Un recente richiamo di Giovanni Paolo II che si ricollega rettamente al tema della nostra riflessione è venuto dal messaggio per la Giornata mondiale della pace 2002, dove si afferma che non c’è pace senza giustizia e non c’è giustizia senza perdono. Può sembrare paradossale, ma il messaggio insiste su questo punto: «il perdono non è contro la giustizia, ma soltanto contro la vendetta». E pertanto la riconciliazione oltre a fare la pace contribuisce anche a realizzare la giustizia nel senso alto del termine, quella che piace a Dio che «giustifica» attraverso la misericordia e il perdono. Sempre Giovanni Paolo II, nel discorso fatto all’Assemblea plenaria del Pontificio Consiglio per il dialogo interreligioso, ha affermato: «È nella condizione di più spiccato pluralismo culturale e religioso, quale si va prospettando nella società del nuovo millennio, che tale dialogo è importante anche per mettere un sicuro presupposto di pace e allontanare lo spettro funesto delle guerre di religione che hanno rigato di sangue tanti periodi nella storia dell’umanità». Il nome dell’unico Dio deve diventare sempre di più, quale è, un nome di pace e un imperativo di pace (NMI n 55). Sappiamo, e lo sperimentiamo ogni giorno, quanto sia difficile raggiungere questo fine. Comprendiamo, infatti, che la pace non sarà il risultato dei nostri sforzi. Non è qualcosa che il mondo può dare. È un dono del Signore. Per riceverlo dobbiamo disporre il nostro cuore. Quando nascono conflitti, la pace può essere soltanto il risultato di un processo di riconciliazione e ciò richiede sia umiltà sia generosità («Osservatore Romano» 10 novembre 2001).

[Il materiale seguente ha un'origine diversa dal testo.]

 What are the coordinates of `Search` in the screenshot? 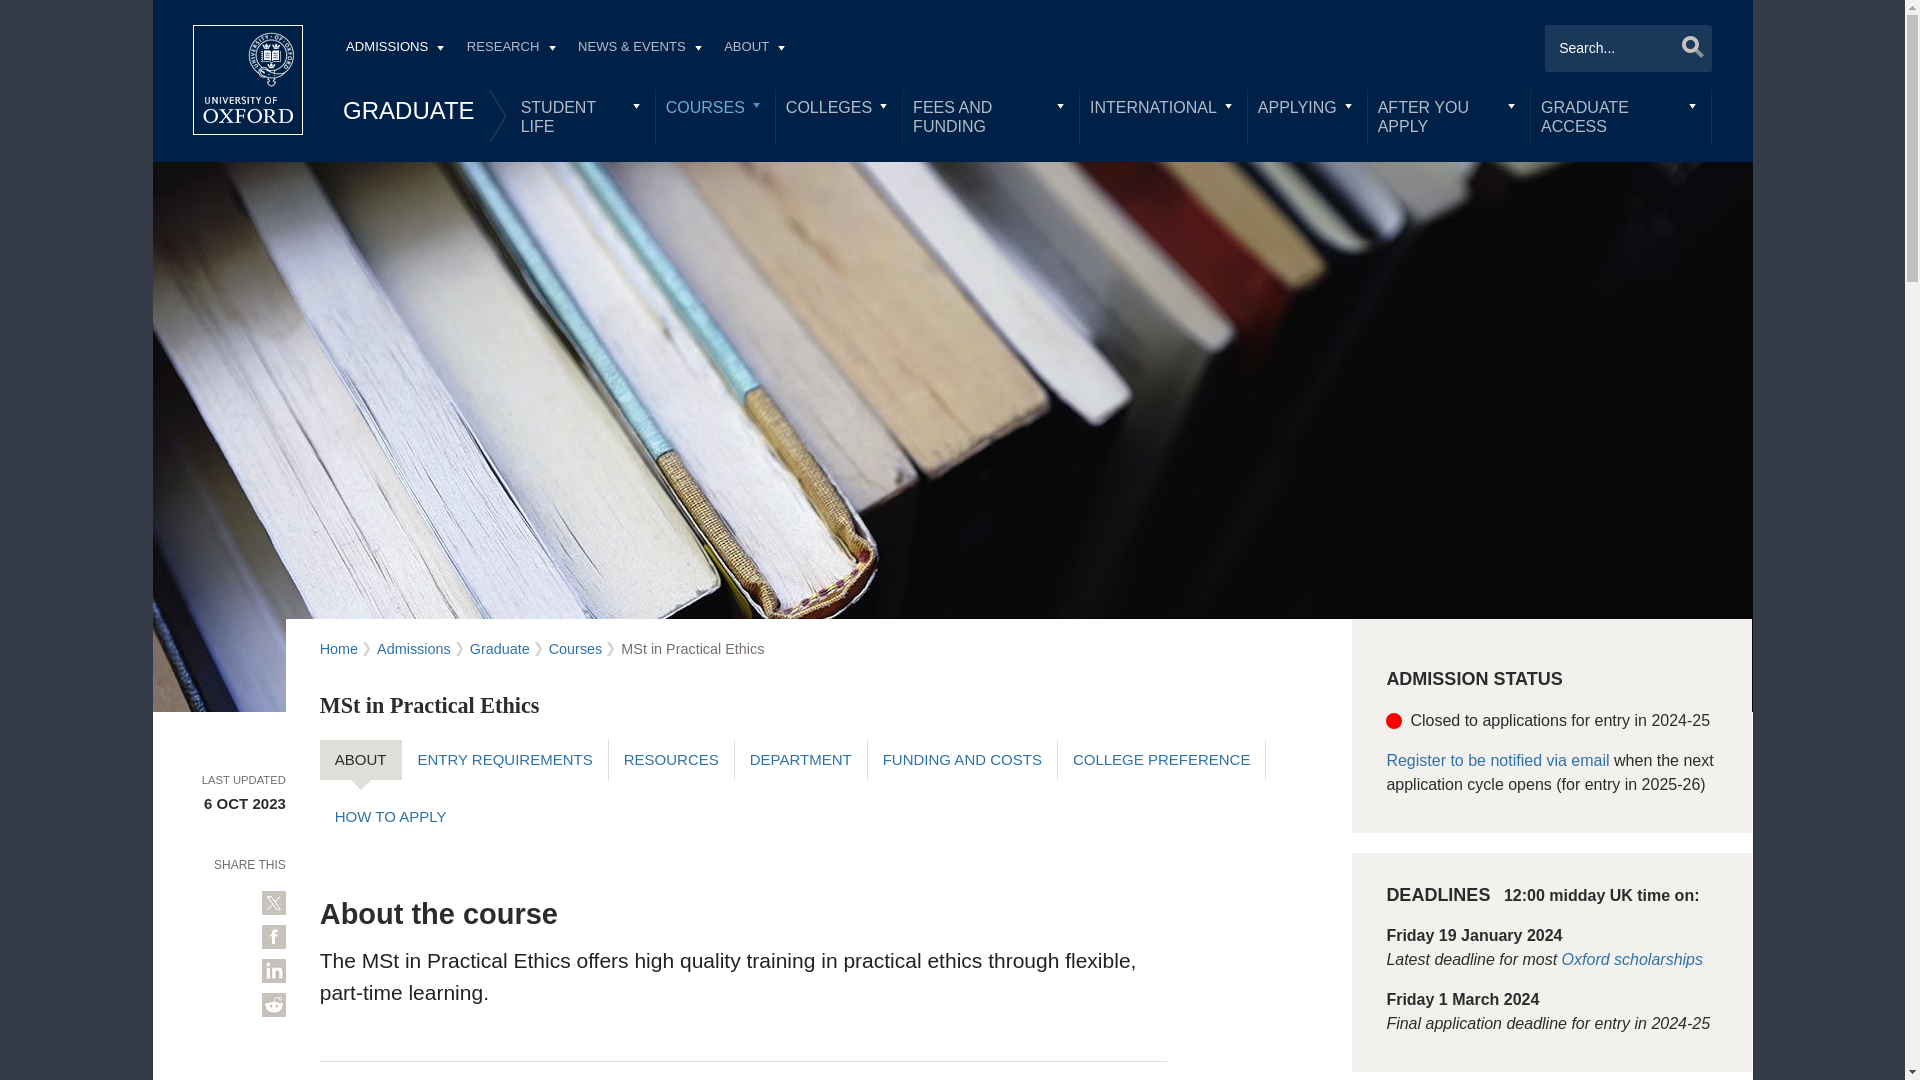 It's located at (1687, 46).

Voglio concludere con una pagina di Paolo ai Romani, che, scritta per i cristiani, penso possa essere condivisa, almeno nelle sue linee essenziali, da tutti coloro che hanno a cuore la riconciliazione e la pace tra gli uomini. In essa sono presenti le coordinate interiori, di natura religiosa ed etica che hanno una forte risonanza nella realtà sociale. «La carità non abbia finzioni: fuggite il male con orrore, attaccatevi al bene; amatevi gli uni gli altri, con affetto fraterno, gareggiate nello stimarvi a vicenda. Non siate pigri nello zelo; siate invece ferventi nello spirito, servite il Signore. Siate lieti nella speranza, forti nella tribolazione, perseveranti nella preghiera, solleciti per le necessità dei fratelli, premurosi nell’ospitalità. Benedite coloro che vi perseguitano, benedite e non maledite. Rallegratevi con quelli che sono nella gioia, piangete con quelli che sono nel pianto. Abbiate gli stessi sentimenti gli uni verso gli altri; non aspirate a cose troppo alte, piegatevi invece a quelle umili. Non fatevi un’idea troppo alta di voi stessi. Non rendete a nessuno male per male. Cercate di compiere il bene davanti a tutti gli uomini. Se possibile, per quanto questo dipende da voi, vivete in pace con tutti. Non fatevi giustizia da voi stessi, carissimi, ma lasciate fare all’ira divina. Non lasciarti vincere dal male, ma vinci con il bene il male» (Rom. 12, 9,21).